Both Patrick Carney and Dan Auerbach say they aren’t sure about firm plans for the next Black Keys record, due to their touring schedule stretching out into next year. But as much as they enjoy performing, Auerbach, for one, would much rather be in the studio. “Right now I make a living on the road,” he says. “So it affords me to be able to just work on studio projects that I’m really keen to do.”

“If we wanted to we could make a record on our next break,” says Carney, referring to January 2015. “I’m sure we’ll make another record next year.”

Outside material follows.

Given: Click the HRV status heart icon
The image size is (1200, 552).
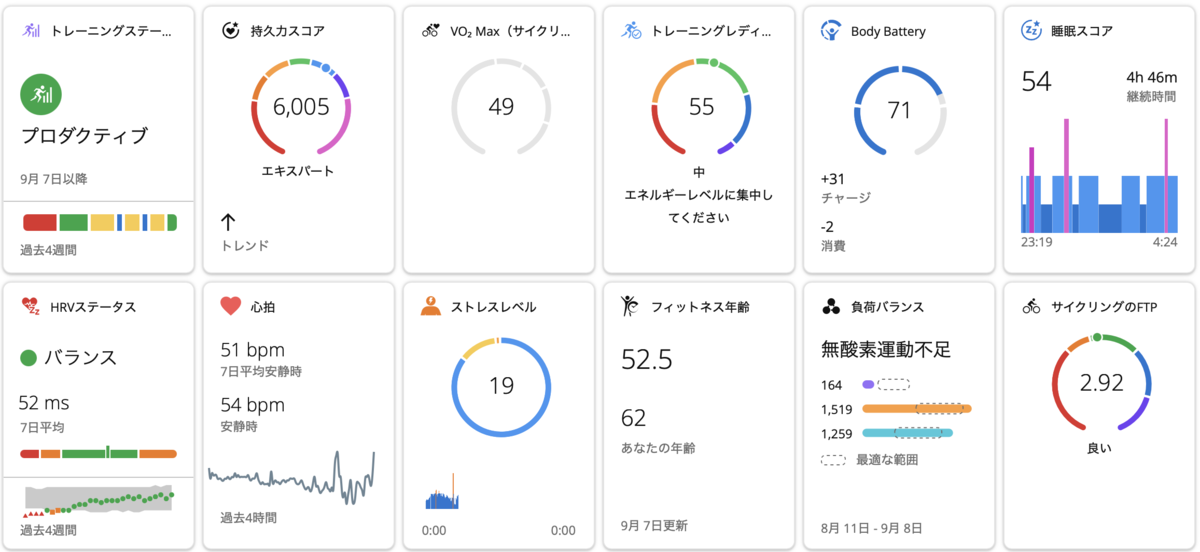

Extra–curricular Activities

As well as producing their own records, both members of the Black Keys are in demand as producers for other artists. Dan Auerbach’s vocal–recording approach of singing while listening to the studio monitors is one which he used to great effect in his role as the producer of eight tracks on Lana Del Rey’s Ultraviolence, recorded at Easy Eye Sound and released this year. Taking the singer away from her roots in largely programmed music, the band’s performances and Del Rey’s vocal takes were recorded entirely live.

“It was a ballsy move for someone who people consider a pop singer,” says Auerbach. “Singers don’t do that now. We didn’t go back and redo any of the lead vocals. She killed it, she really did. She just trusted me to do it right and let me pick all the musicians and stuff to do it at my studio.”

Auerbach has used a similar live–performance methodology for his other key productions, including Dr. John’s Locked Down (2012) and Ray LaMontagne’s Supernova (2014). “I love having all these different musicians in the room and recording a live band,” he states. “I think it’s really fun. That’s always my goal: just to get interesting textures, interesting sounds, interesting melodies.”

Patrick Carney, meanwhile, has built his own studio at home in Nashville, and overseen the production of tracks by US indie outfits the Black Lips, Tennis and the Sheepdogs. “I found an old API 1604 console,” he says. “I’ve got ATC speakers, two racks of stuff. It’s really small and it’s all set up so I can just walk around and fuck around. My synthesizers are all laid out and my drums are in the garage bay. I like to work on projects where there’s kinda a clear idea that needs refining. I look at my role as being just helping a band problem–solve basically.”